/---
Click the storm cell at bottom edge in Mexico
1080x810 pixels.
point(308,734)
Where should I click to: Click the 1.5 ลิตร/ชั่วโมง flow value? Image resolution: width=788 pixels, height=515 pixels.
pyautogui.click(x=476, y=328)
\---
:: BRIEF ::
Could you set down every entry above word for word, keeping each line as it stands?

:: FULL SOLUTION ::
Click the storm cell at bottom edge in Mexico
1080x810 pixels.
point(308,734)
Where should I click to: Click the 1.5 ลิตร/ชั่วโมง flow value? Image resolution: width=788 pixels, height=515 pixels.
pyautogui.click(x=476, y=328)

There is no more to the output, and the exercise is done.